Here, we fit three models to the estimation data. We supply the variables that will be used as features as we would with lm(). We also specify how many neighbors to consider via the k argument.

But wait a second, what is the distance from non-student to student? From male to female? In other words, how does KNN handle categorical variables? It doesn't! Like lm() it creates dummy variables under the hood.
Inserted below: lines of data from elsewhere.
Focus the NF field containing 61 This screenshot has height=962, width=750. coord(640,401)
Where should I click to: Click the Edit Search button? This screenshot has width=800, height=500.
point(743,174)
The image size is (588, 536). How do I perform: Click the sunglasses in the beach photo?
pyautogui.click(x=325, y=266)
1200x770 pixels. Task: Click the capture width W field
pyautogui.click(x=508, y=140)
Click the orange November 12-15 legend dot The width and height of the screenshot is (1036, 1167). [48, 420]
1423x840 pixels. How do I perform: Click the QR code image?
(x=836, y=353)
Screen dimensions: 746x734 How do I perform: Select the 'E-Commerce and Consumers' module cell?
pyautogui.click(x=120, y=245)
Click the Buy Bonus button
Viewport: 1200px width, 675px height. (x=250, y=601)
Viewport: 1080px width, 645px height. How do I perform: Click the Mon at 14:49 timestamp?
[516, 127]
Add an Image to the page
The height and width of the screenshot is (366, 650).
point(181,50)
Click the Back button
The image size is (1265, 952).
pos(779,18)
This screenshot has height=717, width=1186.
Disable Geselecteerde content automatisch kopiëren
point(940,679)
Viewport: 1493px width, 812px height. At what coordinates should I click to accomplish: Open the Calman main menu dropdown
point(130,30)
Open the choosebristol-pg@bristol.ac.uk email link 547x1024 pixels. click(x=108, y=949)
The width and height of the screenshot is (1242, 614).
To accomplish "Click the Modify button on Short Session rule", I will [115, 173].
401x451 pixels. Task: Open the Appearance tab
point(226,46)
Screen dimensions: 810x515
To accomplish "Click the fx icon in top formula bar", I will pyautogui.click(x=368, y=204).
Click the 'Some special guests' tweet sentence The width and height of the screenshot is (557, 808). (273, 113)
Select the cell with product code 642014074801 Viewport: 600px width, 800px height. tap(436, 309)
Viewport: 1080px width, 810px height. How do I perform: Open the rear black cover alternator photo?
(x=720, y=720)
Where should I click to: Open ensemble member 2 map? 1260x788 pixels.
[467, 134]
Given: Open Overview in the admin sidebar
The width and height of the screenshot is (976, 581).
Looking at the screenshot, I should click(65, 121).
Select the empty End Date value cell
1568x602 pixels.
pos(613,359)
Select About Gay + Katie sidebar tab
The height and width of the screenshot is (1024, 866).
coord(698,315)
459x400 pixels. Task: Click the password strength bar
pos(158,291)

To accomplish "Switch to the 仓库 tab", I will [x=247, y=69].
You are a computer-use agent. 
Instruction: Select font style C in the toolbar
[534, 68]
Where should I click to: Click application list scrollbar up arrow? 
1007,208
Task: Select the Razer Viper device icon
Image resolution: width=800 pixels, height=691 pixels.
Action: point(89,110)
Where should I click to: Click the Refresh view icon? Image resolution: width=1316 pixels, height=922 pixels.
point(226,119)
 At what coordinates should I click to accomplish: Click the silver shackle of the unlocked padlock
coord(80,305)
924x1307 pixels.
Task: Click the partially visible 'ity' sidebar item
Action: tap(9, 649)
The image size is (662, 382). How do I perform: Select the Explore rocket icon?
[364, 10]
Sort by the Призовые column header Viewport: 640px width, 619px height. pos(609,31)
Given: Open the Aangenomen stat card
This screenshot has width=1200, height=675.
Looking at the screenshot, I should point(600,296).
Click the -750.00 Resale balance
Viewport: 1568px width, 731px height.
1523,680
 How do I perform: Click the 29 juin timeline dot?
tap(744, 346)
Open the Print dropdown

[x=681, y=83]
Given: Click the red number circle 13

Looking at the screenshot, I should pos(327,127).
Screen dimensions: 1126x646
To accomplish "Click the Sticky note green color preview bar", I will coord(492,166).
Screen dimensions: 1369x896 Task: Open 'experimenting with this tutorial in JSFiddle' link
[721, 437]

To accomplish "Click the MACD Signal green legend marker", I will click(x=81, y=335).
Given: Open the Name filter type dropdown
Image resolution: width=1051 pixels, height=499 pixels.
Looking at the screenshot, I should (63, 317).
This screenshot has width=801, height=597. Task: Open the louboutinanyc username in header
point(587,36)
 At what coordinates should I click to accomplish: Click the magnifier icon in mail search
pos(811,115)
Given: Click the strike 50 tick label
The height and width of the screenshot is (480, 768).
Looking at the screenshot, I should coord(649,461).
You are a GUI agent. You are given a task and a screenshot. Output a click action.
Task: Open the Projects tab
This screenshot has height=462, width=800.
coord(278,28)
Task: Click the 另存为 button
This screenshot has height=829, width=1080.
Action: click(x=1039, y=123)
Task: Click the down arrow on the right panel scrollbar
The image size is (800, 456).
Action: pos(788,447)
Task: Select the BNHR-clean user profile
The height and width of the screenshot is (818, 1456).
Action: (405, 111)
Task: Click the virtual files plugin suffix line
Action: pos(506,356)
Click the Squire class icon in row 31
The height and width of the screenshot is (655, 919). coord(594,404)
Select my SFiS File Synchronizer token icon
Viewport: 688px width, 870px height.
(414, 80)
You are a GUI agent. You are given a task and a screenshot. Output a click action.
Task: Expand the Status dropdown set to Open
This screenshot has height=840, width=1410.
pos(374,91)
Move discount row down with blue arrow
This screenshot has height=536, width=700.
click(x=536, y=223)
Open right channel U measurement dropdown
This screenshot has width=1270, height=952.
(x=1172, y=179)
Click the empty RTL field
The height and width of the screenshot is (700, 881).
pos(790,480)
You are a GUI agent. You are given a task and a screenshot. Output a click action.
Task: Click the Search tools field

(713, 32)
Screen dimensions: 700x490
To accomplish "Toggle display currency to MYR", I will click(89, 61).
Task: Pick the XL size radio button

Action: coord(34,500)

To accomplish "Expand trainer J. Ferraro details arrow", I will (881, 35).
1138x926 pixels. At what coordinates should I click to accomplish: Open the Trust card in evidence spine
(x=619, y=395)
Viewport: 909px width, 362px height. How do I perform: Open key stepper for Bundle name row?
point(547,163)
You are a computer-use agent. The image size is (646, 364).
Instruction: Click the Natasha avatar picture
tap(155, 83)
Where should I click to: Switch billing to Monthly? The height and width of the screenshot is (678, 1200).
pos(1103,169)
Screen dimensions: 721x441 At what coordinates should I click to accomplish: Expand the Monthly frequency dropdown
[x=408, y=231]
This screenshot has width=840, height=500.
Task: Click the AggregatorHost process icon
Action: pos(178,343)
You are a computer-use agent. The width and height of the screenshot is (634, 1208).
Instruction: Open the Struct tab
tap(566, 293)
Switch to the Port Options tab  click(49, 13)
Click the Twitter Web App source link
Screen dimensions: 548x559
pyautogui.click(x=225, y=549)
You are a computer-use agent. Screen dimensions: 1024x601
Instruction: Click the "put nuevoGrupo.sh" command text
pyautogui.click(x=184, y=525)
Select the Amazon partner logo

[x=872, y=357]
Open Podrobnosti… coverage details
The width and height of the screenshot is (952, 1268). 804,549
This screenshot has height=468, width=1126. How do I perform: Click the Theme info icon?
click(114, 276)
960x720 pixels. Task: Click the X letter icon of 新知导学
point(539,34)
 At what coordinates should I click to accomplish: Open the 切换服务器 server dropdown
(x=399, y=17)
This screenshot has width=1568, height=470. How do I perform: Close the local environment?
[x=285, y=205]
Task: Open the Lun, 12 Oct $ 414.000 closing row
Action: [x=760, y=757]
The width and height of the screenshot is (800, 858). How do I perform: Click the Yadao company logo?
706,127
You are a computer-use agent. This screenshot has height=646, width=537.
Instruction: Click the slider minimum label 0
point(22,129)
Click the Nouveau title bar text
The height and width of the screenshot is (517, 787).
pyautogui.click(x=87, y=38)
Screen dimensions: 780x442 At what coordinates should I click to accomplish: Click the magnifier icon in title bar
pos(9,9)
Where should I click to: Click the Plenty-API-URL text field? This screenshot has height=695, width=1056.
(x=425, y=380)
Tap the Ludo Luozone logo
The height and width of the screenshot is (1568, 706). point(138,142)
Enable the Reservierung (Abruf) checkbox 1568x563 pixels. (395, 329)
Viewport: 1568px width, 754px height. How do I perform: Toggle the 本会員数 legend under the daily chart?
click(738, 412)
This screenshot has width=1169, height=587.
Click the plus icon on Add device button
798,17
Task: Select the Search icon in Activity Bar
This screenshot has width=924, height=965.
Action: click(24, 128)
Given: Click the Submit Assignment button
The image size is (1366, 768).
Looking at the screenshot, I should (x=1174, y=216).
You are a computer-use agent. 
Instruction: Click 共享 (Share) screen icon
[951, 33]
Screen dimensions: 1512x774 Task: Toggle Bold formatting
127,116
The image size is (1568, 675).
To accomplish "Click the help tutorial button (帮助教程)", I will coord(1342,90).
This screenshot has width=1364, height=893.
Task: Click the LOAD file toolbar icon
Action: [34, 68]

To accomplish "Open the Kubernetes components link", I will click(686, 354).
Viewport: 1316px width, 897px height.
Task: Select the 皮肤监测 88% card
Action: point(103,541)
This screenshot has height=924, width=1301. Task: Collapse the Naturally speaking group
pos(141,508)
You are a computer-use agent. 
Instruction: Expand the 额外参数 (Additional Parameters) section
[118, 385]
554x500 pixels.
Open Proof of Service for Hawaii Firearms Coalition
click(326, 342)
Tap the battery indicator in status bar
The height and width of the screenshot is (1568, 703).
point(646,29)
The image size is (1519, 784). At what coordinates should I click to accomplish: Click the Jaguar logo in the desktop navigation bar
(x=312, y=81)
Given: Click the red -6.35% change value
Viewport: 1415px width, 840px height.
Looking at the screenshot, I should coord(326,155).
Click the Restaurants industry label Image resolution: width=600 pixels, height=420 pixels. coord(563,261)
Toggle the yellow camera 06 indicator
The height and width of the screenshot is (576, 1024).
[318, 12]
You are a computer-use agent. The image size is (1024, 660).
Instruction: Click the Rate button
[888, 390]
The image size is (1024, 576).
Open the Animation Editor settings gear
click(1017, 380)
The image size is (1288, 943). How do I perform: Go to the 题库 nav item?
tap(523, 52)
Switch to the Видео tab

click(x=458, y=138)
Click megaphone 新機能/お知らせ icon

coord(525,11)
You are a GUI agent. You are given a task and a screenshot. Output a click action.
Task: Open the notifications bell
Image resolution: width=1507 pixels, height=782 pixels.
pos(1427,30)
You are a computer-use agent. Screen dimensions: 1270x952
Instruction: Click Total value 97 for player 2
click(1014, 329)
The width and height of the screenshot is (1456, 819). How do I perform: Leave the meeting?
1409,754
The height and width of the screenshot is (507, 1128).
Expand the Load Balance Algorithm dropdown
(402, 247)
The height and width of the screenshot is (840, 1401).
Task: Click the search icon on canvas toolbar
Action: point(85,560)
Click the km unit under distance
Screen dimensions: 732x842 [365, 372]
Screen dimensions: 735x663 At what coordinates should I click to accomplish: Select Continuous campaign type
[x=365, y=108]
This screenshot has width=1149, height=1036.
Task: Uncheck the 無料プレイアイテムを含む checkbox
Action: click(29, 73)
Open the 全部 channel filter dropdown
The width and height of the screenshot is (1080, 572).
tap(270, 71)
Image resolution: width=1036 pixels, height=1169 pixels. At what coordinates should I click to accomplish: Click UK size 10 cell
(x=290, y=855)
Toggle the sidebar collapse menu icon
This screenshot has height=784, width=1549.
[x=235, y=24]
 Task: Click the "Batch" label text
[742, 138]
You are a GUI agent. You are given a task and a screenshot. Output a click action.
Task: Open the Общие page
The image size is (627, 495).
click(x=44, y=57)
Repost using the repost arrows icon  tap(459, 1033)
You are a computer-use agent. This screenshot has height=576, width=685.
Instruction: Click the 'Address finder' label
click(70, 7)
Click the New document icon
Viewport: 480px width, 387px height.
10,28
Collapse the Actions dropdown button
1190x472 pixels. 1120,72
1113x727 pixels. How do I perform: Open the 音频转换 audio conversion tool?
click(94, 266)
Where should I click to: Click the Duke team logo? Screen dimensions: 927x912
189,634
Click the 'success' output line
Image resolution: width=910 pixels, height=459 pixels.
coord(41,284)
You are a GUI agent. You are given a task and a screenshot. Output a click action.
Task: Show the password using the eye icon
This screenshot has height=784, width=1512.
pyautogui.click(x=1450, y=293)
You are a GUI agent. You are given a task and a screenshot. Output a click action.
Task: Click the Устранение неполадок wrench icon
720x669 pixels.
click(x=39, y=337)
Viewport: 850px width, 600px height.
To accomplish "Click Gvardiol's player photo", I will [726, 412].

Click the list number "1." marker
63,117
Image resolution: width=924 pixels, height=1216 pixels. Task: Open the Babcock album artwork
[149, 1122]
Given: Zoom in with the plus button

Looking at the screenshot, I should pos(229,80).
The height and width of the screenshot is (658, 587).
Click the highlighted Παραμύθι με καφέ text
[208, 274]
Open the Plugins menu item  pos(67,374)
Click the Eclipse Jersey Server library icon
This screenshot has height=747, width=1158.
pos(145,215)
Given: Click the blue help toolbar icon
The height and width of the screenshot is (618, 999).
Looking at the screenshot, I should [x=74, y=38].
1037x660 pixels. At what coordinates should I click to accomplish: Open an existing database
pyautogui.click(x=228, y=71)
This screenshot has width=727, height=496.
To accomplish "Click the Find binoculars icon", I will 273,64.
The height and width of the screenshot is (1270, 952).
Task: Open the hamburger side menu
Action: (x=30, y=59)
Note: To this point, and until we specify otherwise, we will always coerce categorical variables to be factor variables in R. We will then let modeling functions such as lm() or knnreg() deal with the creation of dummy variables internally.

head(crdt_knn_10$learn$X)

Once these dummy variables have been created, we have a numeric XX matrix, which makes distance calculations easy. For example, the distance between the 4th and 5th observation here is r round(dist(head(crdt_knn_10$learn$X))[10], 2).

dist(head(crdt_knn_10$learn$X))
sqrt(sum((crdt_knn_10$learn$X[4, ] - crdt_knn_10$learn$X[5, ]) ^ 2))

(What about interactions? Basically, you'd have to create them the same way as you do for linear models. We only mention this to contrast with trees in a bit.)

OK, so of these three models, which one performs best? (Where for now, "best" is obtaining the lowest validation RMSE.)

First, note that we return to the predict() function as we did with lm().

predict(crdt_knn_10, crdt_val[1:5, ])

This uses the 10-NN (10 nearest neighbors) model to make predictions (estimate the regression function) given the first five observations of the validation data. (Note: We did not name the second argument to predict(). Again, you've been warned.)

Now that we know we already know how to use the predict() function, let's calculate the validation RMSE for each of these models.

knn_mod_list = list(
  crdt_knn_01 = knnreg(Rating ~ Age + Gender + Student, data = crdt_est, k = 1),
  crdt_knn_10 = knnreg(Rating ~ Age + Gender + Student, data = crdt_est, k = 10),
  crdt_knn_25 = knnreg(Rating ~ Age + Gender + Student, data = crdt_est, k = 25)
)
knn_val_pred = map(knn_mod_list, predict, crdt_val)
calc_rmse = function(actual, predicted) {
  sqrt(mean((actual - predicted) ^ 2))
}
map_dbl(knn_val_pred, calc_rmse, crdt_val$Rating)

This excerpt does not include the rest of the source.